Żyj. Kochaj kogoś tak, jak tego oczekuje. Pozwól mu odejść z godnością, gdy o to poprosi - nawet za cenę własnego cierpienia.

niedziela, 24 stycznia 2016

Rozstańmy się na rok/ Taylor Jenkins Reid

PRÓBA OGNIA

"To, że potrafisz bez kogoś żyć, nie znaczy, że chcesz."


Co się stanie, gdy niepotrafiące wytrzymać ze sobą małżeństwo z wieloletnim stażem, zamiast iść do sądu i się rozwodzić, postanawia rozstać się na rok i potem do siebie wrócić?

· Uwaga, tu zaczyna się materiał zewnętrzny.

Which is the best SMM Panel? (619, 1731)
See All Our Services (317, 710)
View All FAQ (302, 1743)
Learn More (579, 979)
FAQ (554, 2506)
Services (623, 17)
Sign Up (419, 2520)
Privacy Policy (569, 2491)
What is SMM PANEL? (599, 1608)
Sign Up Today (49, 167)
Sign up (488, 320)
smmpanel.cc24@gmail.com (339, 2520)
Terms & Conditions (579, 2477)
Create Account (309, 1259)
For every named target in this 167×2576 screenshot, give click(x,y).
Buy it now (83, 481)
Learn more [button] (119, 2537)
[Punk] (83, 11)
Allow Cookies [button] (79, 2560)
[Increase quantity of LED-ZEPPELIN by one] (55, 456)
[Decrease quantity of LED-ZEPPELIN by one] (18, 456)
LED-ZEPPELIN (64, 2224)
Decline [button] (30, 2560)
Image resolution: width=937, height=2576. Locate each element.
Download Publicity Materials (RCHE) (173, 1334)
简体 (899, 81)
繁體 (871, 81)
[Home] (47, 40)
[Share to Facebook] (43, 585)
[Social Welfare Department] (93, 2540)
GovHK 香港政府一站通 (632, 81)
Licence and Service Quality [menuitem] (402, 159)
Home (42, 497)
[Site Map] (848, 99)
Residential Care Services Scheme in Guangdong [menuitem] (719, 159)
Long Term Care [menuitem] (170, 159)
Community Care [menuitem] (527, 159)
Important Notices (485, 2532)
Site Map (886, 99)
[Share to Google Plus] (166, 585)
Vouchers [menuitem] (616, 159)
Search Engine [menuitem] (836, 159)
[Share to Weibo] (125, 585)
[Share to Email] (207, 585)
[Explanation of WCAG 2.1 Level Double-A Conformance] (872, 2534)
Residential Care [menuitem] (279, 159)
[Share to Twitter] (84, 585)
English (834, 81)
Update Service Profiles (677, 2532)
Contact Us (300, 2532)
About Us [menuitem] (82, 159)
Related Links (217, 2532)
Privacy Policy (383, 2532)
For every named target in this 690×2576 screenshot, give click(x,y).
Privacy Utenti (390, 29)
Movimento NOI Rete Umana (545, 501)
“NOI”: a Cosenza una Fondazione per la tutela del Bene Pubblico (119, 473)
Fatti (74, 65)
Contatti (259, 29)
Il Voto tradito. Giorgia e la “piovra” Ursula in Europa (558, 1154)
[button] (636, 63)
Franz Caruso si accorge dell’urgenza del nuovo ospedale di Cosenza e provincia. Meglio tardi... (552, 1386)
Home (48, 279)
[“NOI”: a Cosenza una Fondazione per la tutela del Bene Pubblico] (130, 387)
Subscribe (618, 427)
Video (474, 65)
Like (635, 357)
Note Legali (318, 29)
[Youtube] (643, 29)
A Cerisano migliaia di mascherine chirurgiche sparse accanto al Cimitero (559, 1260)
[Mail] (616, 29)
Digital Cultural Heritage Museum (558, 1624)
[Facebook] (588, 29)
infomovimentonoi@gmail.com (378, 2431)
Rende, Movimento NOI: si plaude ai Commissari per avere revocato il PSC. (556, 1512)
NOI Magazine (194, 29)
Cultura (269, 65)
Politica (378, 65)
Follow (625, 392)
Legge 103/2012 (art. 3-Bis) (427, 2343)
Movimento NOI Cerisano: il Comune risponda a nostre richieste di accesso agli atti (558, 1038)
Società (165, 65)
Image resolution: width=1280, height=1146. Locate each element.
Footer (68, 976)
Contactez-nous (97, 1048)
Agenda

Czy taka próba - rozłąka - test - jakkolwiek by tego nie nazwać - ma jakikolwiek sens? Czego możemy w tym czasie dowiedzieć się o sobie, o życiu, o miłości?

Genialny styl, wartka akcja, kompendium życiowych mądrości włożonych w usta nietuzinkowych postaci (babcia Lois - cudeńko!) - składają się na wnikliwe studium związku i rozprawę usiłującą odpowiedzieć na męczące ludzkość pytanie - czym jest miłość?

piątek, 15 stycznia 2016

Cisza/ reż. Sławomir Pstrong

PUŚĆ MNIE WOLNO




Niezwykle trudno oceniać tutaj fabułę filmu, ponieważ jest to opowieść prawdziwa. Autentyczny dramat, który każdy rodzic-widz poczuje do szpiku kości i który - moim zdaniem - nadzwyczaj sugestywnie przekazała para głównych aktorów (Olszówka i Perchuć).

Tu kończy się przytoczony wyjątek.